[MLton] Possible contributions to optimization

Wed Mar 5 21:28:38 PST 2008

On Wed, Mar 5, 2008 at 4:52 AM, Matthew Fluet <fluet at tti-c.org> wrote:
> On Tue, 4 Mar 2008, Kristopher Micinski wrote:
>  > Yes, I intend to by Appel's book, and have already read the Dragon
>  > book and "Modern Compiler Design" (which also includes functional
>  > language compilation, though only a small section). I plan to read the
>  > code in MLton, but want to know if it would be worth implementing a
>  > backend for LLVM (which can then optimize even more with generated
>  > SSA), or if this is just an off the wall idea.
>
>  There was one previous proposal to use LLVM as a backend:
>    http://mlton.org/pipermail/mlton/2005-November/028263.html
>    http://mlton.org/pipermail/mlton/2005-November/028281.html
>  AFAIK, nothing ever came from the proposal.
>
>  The second link above includes some other links to archived messages:
>    (A C-- backend experiment):
>    http://mlton.org/pipermail/mlton/2005-March/026850.html
>    http://mlton.org/pipermail/mlton/2005-March/026884.html
>    (Navtive vs. C codegens):
>    http://mlton.org/pipermail/mlton/2005-June/027143.html
>
>  I suggest reading through those various threads to get a sense of what
>  issues arise when working at the codegen level.
>
>  Writing a backend isn't trivial: you need to combine a lot of knowledge
>  about the low-level ILs used by the MLton compiler, the invariants
>  expected to be maintained by the MLton runtime and garbage collector, etc.
>  And, one inevitably runs into mis-matches between the semantics of MLton's
>  low-level ILs and the target language.  For example, SML demands raising
>  the Overflow exception when integer computations overflow; but, LLVM
>  doesn't provide instructions (or intrinsics) that detect overflow.
>  Similarly, from the above threads, you'll see that MLton allocates the ML
>  stack in the ML heap, doing almost nothing on the C stack.  This means
>  that the LLVM notion of a procedure/function, which expects to manipulate
>  the C stack, doesn't match MLton's (low-level) notion of a
>  procedure/function.
>
>  I don't mean to discourage, but it is very easy to propose large projects
>  which ultimately make little to no progress.  For any one and any project
>  (i.e., not just Kristopher and not just MLton), it seems that a new
>  developer should tackle a relatively small contribution -- one with a high
>  chance of success.  That is a way to develop familiarity with a project,
>  gain some "ownership" (seeing the fruits of one contribution encourages
>  future contributions), and sets the stage for tackling larger
>  contributions.

Indeed, I plan just to become more acquainted with the language and
compilation of functional language over the next few months before
attempting anything major.

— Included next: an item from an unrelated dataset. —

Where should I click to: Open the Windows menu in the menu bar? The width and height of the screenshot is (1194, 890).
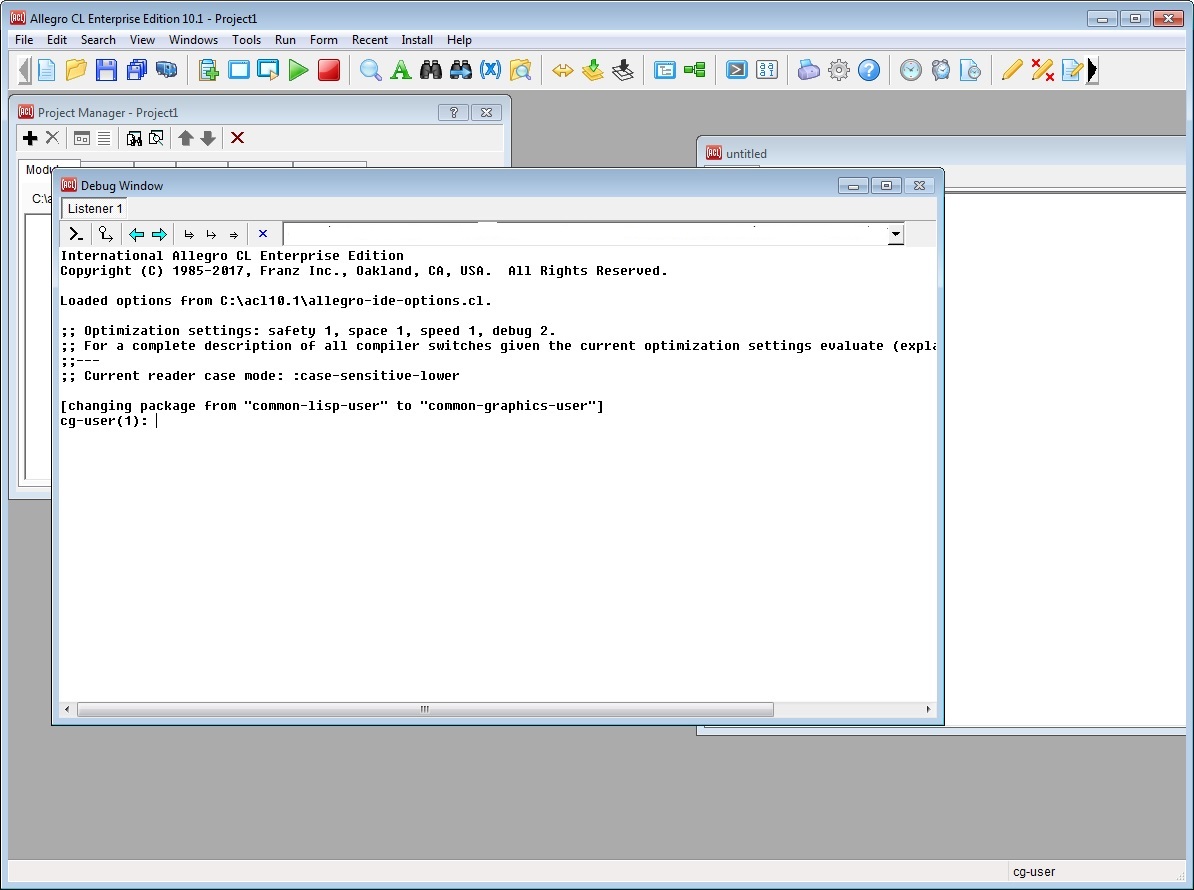(x=193, y=40)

My first priority is getting access to a
machine with 1gb of ram, as my machine (a pretty reliable IBM
thinkpad) shutdown after reportedly reaching 100 degrees (c) and
swapping a few hundred mb. I also know of C--, but I don't find it as
complete as LLVM (although I may be mistaken on this fact). As I know
little formal functional language compilation theory (or functional
language theory), I don't expect to become a major developer on MLton
unless I stay on the project for a few years. I mostly want to
understand more about compilers and functional languages. If anyone
has any other reading suggestions or ever has any code to be read (I
am aware I should sign up for the commit list if I am seriously
interested in reviewing every change), you may mention it. In any
case, I certainly know what I'm getting myself into; I don't have
unrealistic expectations.

Thanks all,

    -- Kristopher Micinski